WORK INSTRUCTIONS >> Each line below has to be output exactly, from first to last.

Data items
----

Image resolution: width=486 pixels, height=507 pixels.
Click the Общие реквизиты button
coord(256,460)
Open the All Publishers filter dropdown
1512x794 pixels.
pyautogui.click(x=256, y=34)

----

RESPONSE TO THIS TASK >>
Image resolution: width=486 pixels, height=507 pixels.
Click the Общие реквизиты button
coord(256,460)
Open the All Publishers filter dropdown
1512x794 pixels.
pyautogui.click(x=256, y=34)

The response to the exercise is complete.